◆ EXERCISE PROMPT:
The answer must be an exact copy of the lines from the one with "This screenshot has height=400, width=1093." through the final line of the records below, with no pictures.

Dataset records

______

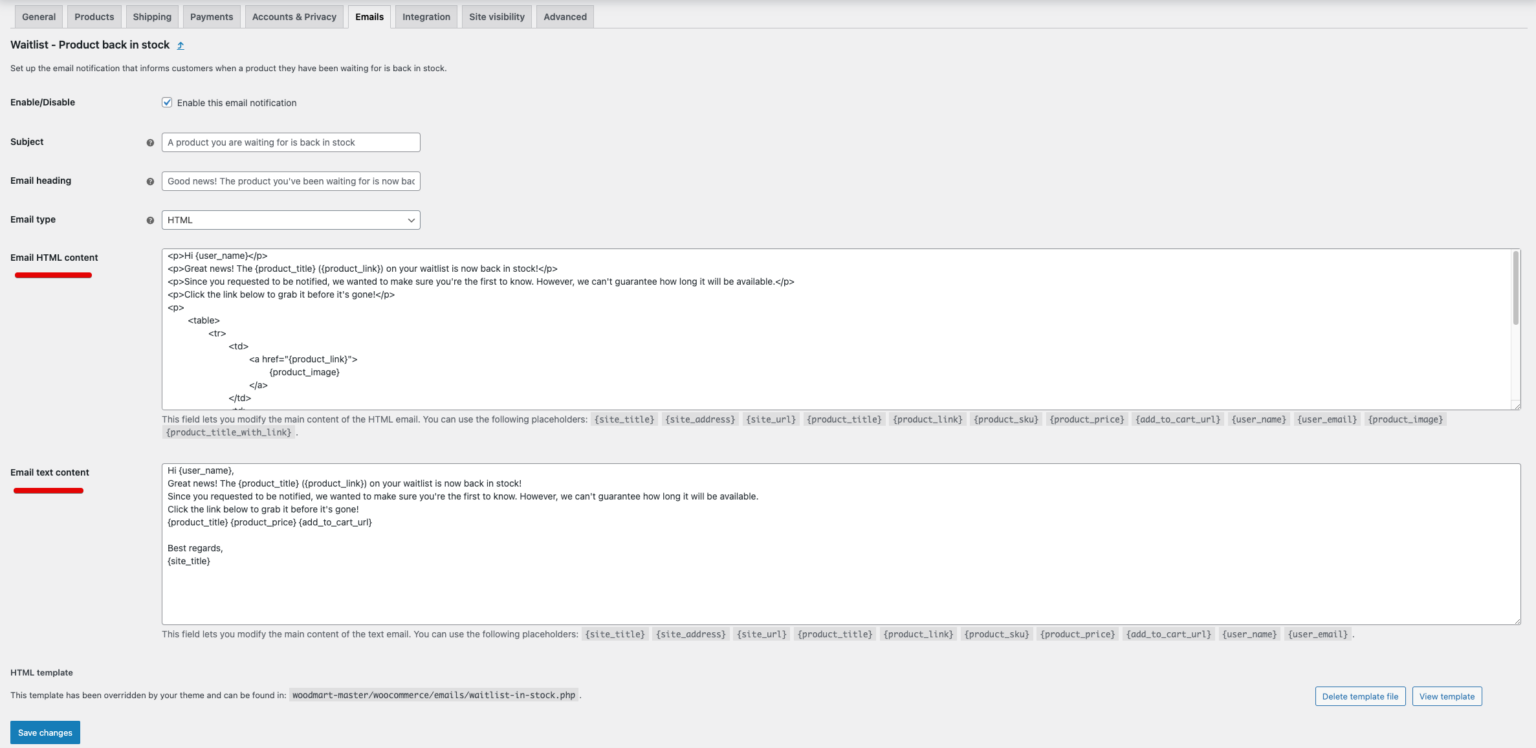Open the Email type HTML dropdown
1536x748 pixels.
coord(290,220)
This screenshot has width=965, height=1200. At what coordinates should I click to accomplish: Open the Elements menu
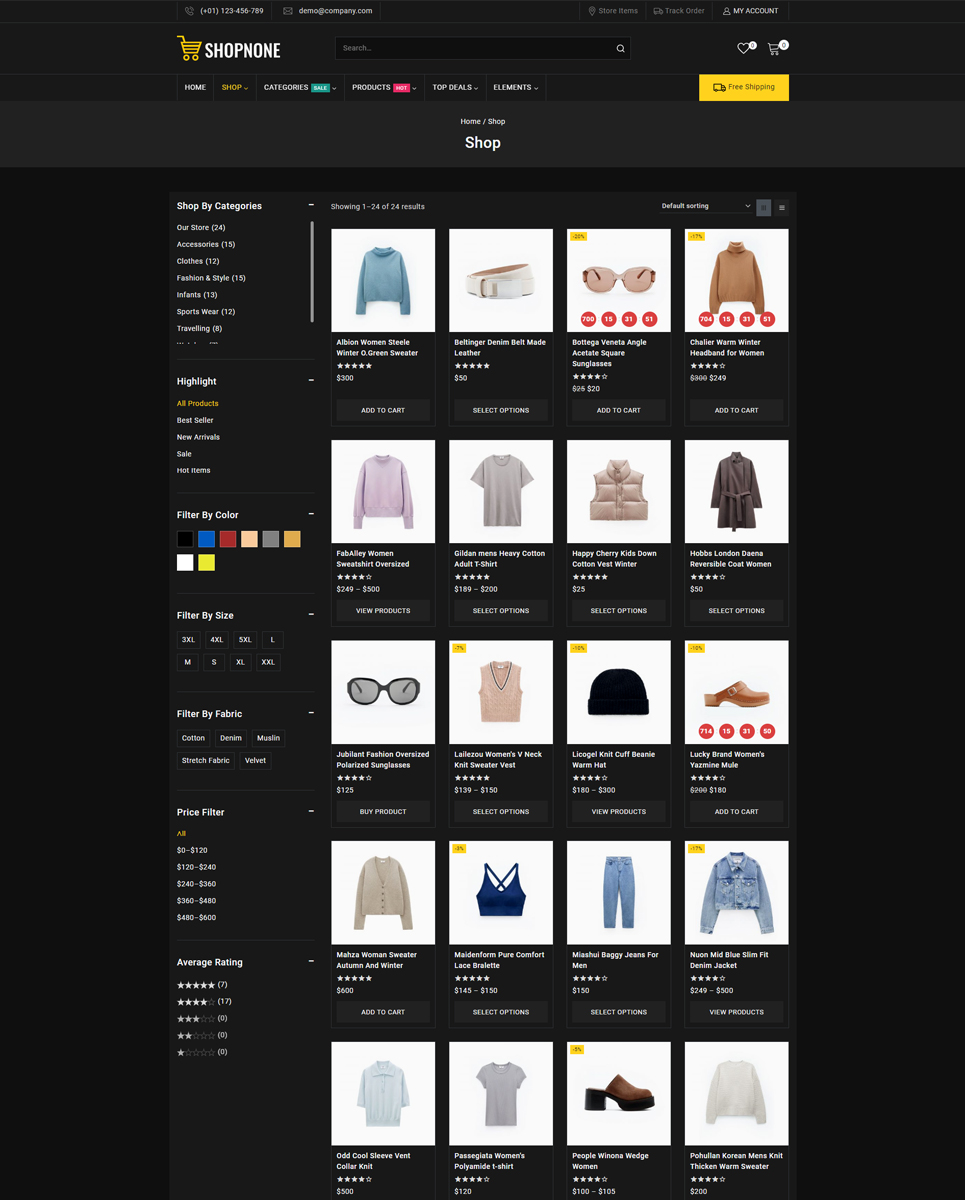pyautogui.click(x=515, y=87)
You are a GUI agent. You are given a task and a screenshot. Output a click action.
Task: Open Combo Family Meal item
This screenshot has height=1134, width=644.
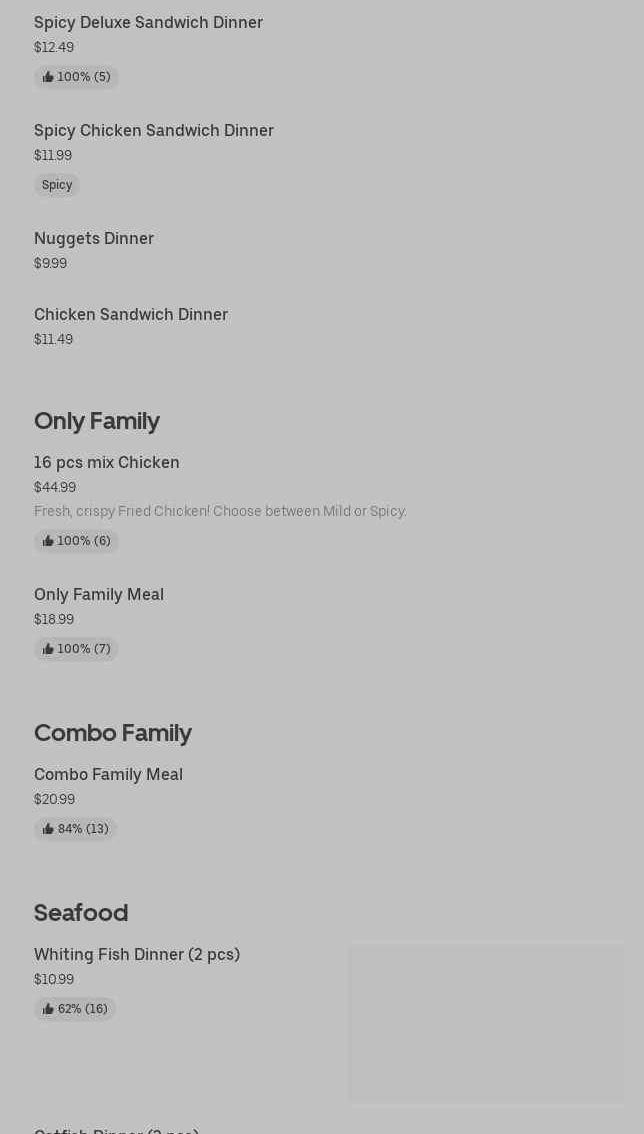[108, 774]
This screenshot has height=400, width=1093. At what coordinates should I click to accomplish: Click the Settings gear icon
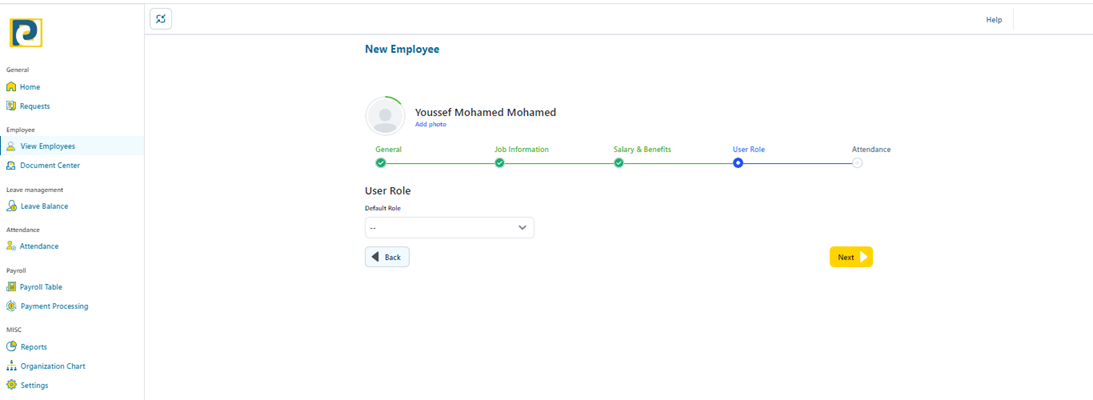[x=12, y=385]
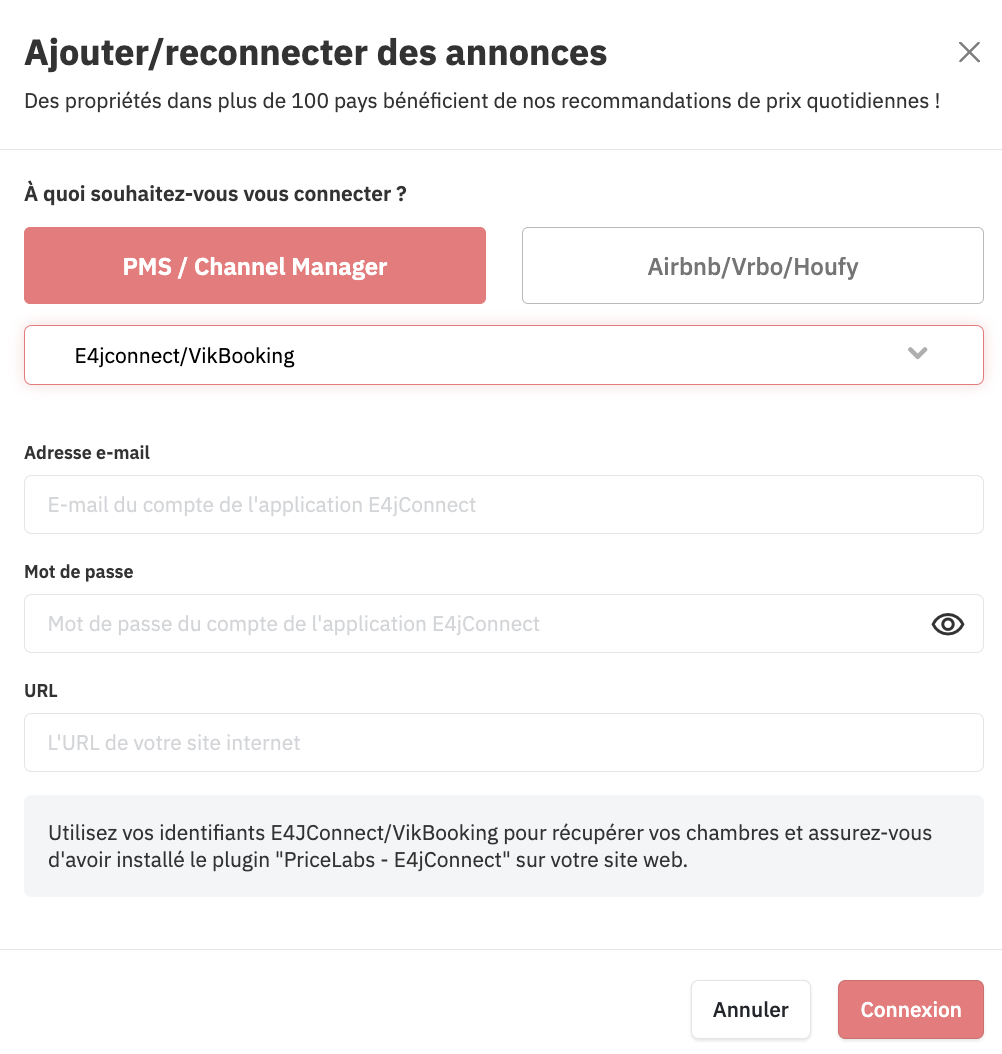Open the E4jconnect/VikBooking combo box
This screenshot has height=1054, width=1002.
point(504,355)
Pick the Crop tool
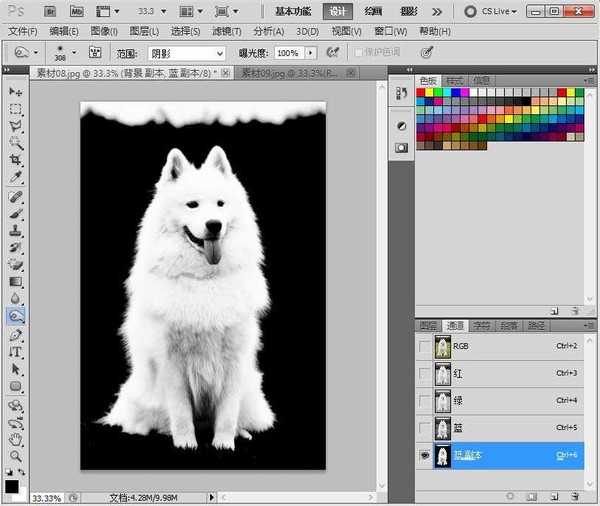 coord(15,160)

______

◆ RESPONSE BOX:
This screenshot has height=400, width=1093. At what coordinates should I click to accomplish: Click the Settings gear icon
[x=12, y=385]
Open the E4jconnect/VikBooking combo box
This screenshot has height=1054, width=1002.
point(504,355)
Pick the Crop tool
 coord(15,160)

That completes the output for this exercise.